Marriage Mentoring – A New Approach to Building Healthy Families.
In December, 2013, Focus on the Family’s Director of Marriage Jackson Dunn recently spoke at numerous locations across West Michigan. During this three day, multi-stop working visit, he met with business leaders at National Nail Corporation, with married couples at Cornerstone Church, and with men at His Barn ministries in Byron Center. During his visit, I chatted with Dunn about his skills, and the fresh approach to marriage ministry he brought to Focus on the Family (FOTF).
Dunn worked at John Brown University as a resident director from 2005 to 2011. He completed his post-grad work at JBU’s Center for Relationship Enrichment, which uniquely prepared him for the role of Direct of Marriage at FOTF. Tasked with creating intentional marriage and relationship training at one of the nation’s largest, strongest pro-family ministries, Dunn wants to change the focus from books, classes and conferences to relationship centered mentoring. The difference, according to Dunn, is essential for rebuilding the American family, and restoring stability back into our homes and communities via healthy families. His goal is to work with “reckless abandon and open hands.”
The church’s traditional approach to training is programs and curriculum. Even though FOTF pioneered marriage building books, programs and curriculum over the past four decades, Dunn sees a flaw in that approach. In a classroom approach, churches teach on a topic for 6-12 weeks and then “announce” that the students are equipped to take on the challenges of marriage and family.

■ **Challenges**
1) Summarize the article on marriage mentoring in two sentences.
2) Rewrite the article on marriage mentoring from "The church’s traditional" to "marriage and family.", changing "curriculum" to "coursework".
3) Write the next part of the article on marriage mentoring, picking up after its final sentence.

Rows of pointing data:
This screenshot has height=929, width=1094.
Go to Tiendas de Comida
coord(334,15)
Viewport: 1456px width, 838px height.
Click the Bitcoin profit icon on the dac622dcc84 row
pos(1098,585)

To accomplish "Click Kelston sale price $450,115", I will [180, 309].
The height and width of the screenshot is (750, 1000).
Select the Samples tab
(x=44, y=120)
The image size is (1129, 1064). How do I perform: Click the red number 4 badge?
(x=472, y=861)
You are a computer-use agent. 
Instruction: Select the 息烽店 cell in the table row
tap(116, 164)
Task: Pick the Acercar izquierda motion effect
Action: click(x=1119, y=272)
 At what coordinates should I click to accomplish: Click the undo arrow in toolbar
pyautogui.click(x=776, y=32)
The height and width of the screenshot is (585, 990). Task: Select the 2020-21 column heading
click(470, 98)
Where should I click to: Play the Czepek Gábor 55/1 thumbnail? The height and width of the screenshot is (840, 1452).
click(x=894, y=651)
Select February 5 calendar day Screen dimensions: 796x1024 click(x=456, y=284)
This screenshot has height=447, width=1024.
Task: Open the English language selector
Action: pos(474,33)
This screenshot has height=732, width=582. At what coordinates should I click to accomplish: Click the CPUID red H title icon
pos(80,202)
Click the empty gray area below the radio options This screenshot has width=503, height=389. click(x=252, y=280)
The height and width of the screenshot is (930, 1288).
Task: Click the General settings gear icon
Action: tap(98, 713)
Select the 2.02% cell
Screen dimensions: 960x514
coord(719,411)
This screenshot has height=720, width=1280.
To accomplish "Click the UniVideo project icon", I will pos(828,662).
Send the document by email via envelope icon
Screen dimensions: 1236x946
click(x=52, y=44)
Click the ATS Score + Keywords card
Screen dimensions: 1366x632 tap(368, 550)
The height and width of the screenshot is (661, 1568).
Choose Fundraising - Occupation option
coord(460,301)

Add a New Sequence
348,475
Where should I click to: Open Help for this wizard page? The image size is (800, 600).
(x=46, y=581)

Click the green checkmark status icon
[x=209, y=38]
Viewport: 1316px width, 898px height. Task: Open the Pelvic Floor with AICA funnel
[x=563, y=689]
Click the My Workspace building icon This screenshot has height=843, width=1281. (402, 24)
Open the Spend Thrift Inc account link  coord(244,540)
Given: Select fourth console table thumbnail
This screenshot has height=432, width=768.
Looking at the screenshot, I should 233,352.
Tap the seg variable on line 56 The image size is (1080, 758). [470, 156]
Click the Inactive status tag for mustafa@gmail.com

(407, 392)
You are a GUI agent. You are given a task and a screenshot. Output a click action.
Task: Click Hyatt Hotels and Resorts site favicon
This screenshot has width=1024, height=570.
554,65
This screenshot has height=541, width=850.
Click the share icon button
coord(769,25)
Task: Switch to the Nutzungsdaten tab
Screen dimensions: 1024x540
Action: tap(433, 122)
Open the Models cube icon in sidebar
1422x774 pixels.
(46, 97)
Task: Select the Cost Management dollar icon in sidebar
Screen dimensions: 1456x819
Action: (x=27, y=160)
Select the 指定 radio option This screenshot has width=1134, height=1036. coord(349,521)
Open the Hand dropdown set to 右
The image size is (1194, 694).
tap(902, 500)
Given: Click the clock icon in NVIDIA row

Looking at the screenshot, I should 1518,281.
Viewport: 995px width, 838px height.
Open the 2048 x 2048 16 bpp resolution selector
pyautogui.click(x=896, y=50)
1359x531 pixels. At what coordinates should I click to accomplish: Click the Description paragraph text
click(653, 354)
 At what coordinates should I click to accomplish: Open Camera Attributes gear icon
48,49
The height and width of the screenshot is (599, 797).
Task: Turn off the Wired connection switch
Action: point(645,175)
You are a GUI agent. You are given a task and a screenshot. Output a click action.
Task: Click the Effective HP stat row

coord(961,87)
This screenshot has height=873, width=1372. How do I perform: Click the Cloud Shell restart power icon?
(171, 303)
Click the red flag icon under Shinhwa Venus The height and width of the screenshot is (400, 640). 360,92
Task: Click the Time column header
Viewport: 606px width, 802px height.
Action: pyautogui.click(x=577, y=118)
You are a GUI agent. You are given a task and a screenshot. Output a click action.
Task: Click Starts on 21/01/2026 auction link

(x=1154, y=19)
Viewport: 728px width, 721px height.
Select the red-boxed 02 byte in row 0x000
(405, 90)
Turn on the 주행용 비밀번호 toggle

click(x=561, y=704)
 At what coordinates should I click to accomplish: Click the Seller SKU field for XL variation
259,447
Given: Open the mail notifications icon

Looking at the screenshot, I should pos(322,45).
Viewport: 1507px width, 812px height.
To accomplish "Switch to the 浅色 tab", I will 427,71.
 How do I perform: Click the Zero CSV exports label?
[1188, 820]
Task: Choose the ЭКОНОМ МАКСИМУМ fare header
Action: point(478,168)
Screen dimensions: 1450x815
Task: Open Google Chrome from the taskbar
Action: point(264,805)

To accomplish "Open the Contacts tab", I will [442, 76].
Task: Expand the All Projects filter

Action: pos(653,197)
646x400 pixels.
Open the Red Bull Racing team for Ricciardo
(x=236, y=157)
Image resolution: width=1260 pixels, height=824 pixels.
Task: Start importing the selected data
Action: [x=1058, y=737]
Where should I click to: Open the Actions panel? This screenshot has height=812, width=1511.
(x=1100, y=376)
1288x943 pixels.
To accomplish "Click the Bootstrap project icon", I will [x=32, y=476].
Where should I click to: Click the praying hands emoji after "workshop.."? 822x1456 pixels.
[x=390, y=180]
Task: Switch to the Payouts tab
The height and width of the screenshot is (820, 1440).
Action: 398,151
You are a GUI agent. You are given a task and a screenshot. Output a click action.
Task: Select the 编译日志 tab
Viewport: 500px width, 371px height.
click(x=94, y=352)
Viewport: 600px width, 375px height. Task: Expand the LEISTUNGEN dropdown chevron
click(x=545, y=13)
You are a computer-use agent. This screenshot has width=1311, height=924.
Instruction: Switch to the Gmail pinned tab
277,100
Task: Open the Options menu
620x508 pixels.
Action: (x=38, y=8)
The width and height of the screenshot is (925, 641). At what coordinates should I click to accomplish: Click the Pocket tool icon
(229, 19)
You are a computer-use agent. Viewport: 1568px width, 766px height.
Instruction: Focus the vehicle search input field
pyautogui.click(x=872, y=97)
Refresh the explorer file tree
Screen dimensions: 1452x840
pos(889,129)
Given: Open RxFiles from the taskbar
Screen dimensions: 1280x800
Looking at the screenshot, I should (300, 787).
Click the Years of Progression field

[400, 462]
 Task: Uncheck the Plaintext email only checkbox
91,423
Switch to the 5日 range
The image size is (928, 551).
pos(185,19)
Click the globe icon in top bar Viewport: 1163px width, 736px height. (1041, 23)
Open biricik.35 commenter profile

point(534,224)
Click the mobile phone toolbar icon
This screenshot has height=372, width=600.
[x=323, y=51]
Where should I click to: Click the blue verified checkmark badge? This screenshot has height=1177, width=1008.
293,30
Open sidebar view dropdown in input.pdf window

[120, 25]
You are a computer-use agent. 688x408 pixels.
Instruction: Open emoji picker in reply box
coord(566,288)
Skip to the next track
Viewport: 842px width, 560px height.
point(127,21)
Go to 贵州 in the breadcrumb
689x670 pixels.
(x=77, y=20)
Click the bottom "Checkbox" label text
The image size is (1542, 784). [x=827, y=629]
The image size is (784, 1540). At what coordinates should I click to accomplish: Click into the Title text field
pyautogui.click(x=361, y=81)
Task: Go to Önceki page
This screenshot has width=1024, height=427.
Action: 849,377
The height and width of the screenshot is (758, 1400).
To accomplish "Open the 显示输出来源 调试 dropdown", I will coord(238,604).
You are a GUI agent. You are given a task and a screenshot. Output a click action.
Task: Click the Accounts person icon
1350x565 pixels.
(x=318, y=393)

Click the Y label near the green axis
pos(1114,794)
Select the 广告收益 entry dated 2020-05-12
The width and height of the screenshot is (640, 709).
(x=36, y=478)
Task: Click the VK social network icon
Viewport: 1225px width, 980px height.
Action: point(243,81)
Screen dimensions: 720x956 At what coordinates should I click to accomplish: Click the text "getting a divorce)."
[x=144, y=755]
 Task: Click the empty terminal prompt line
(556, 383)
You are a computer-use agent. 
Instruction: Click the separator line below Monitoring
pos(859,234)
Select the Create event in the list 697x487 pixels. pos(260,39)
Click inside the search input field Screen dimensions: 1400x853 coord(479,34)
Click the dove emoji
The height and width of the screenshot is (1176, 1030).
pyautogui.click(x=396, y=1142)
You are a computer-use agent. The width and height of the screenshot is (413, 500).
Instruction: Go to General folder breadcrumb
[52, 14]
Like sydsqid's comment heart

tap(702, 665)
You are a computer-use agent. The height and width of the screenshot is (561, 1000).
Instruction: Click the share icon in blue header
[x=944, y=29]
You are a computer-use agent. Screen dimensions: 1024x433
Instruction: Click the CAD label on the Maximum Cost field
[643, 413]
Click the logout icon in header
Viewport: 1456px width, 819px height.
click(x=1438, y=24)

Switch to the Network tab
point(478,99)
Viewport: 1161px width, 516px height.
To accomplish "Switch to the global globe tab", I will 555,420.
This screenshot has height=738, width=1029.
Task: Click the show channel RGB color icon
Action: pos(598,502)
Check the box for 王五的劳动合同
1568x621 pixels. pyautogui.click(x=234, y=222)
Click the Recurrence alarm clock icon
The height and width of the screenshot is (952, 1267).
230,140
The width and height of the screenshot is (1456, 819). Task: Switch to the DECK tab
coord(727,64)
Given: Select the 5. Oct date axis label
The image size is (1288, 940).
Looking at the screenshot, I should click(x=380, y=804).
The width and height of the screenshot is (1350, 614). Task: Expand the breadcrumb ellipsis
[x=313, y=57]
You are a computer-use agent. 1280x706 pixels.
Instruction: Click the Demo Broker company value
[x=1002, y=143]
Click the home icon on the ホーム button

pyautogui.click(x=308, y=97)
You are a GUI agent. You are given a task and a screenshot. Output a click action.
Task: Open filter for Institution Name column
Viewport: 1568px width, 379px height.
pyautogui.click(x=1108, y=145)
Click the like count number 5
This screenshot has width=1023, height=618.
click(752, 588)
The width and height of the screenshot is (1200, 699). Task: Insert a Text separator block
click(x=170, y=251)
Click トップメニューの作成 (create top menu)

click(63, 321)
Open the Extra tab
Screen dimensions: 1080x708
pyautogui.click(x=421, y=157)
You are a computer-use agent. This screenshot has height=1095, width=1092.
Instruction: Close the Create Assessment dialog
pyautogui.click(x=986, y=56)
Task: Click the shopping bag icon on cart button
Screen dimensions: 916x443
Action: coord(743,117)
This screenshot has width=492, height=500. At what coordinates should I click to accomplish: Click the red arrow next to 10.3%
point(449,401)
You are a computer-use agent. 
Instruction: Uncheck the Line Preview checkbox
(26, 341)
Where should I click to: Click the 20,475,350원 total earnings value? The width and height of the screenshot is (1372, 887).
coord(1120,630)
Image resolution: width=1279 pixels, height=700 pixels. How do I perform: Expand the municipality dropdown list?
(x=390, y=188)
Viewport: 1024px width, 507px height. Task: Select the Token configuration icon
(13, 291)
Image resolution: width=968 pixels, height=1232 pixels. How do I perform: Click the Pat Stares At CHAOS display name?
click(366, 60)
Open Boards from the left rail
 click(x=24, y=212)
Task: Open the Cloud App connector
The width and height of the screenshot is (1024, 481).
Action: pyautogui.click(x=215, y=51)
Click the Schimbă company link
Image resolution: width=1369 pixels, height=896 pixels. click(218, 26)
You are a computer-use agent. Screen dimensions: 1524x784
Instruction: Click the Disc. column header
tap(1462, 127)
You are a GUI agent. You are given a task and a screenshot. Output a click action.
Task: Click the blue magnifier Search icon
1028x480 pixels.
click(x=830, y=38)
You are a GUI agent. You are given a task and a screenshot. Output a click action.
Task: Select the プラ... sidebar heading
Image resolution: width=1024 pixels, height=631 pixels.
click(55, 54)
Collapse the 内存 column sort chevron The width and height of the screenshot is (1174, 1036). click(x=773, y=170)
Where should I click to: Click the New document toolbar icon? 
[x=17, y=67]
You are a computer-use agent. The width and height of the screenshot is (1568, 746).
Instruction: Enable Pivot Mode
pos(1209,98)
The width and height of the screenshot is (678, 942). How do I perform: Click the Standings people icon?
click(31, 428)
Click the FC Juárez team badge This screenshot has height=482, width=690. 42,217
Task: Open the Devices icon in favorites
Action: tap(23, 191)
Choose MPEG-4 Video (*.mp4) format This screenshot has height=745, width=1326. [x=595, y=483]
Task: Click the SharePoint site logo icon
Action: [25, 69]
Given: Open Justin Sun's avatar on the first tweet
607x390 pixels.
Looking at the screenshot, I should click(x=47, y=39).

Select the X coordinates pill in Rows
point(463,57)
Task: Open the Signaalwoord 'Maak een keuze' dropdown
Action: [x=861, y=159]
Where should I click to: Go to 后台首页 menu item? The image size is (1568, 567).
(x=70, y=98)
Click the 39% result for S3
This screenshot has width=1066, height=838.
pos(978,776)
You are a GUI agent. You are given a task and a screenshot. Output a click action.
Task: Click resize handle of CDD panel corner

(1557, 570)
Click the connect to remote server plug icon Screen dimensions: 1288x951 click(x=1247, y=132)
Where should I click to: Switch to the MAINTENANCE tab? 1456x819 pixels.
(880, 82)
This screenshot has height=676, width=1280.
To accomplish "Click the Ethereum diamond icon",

■ **Answers to the tasks**
1) In December 2013, Focus on the Family's Director of Marriage Jackson Dunn made a three-day, multi-stop visit to West Michigan, meeting with business leaders, married couples, and men at various locations. Prepared by his work and post-grad study at John Brown University, Dunn wants to shift the ministry's focus from books, classes, and conferences to relationship-centered mentoring, since he sees a flaw in the church's traditional reliance on programs and curriculum.

2)
The church’s traditional approach to training is programs and coursework. Even though FOTF pioneered marriage building books, programs and coursework over the past four decades, Dunn sees a flaw in that approach. In a classroom approach, churches teach on a topic for 6-12 weeks and then “announce” that the students are equipped to take on the challenges of marriage and family.

3)
According to Dunn, mentoring requires communicating lifestyle and life skills. Mentoring involves books, tapes and resources, but it focuses on assimilating the lessons into one’s own character rather than filling in the blanks at the end of a classroom session. Mentoring also needs metrics, as does any educational program. Metrics provide a measure of the accomplishments, but the metrics aren’t the goal. In mentoring, the big vision is that every person has a story to tell that can benefit the next generation. By sharing experiences and lifestyle in the context of relationships, Dunn believes we communicate values, lifestyle and a stable culture from one generation to the ensuing.
Mentoring is based on one person’s story and experience, and their contribution is poured into another person’s or couple’s life. Because mentoring is so personal, Dunn said that those with a story and expertise to share often shrink back. The average, successful and mature Christian feels . . . well . . . just average. He or she doesn’t believe that they have anything to share. They’re not experts. They’re not perfect, and too often they just don’t have the time to build relationships outside of their own work and family. Yet this personal approach, sharing a life story with it’s ups and downs, struggles and triumphs, is the heart of mentoring.
By focusing on mentoring, Dunn accepts that people aren’t perfect, and they don’t’ have to be. Some of the value that a mentor brings to a relationship is the imperfections in their own life. As the Apostle Paul said, when we are imperfect, the glory of God can shine through our lives more clearly. The purpose of mentoring isn’t creating plastic, phony masks that a couple wears to pretend everything is OK. Mentoring creates a genuine community, which meets relational needs by sharing experience, compassion and grace in the context of community, or a longer term, mentoring relationship.
The classroom model has become so prevalent because experienced Christ-followers often let their schedules and their fears set their agendas, and thus the default is the classroom model. Our churches host four-week marriage preparation seminars, and eight week discipleship classes, and then leave the graduates to fend for themselves. Too often this approach results in protecting what we have (knowledge and expertise) rather than pouring the life experience from one generation into another in order to create lasting life change.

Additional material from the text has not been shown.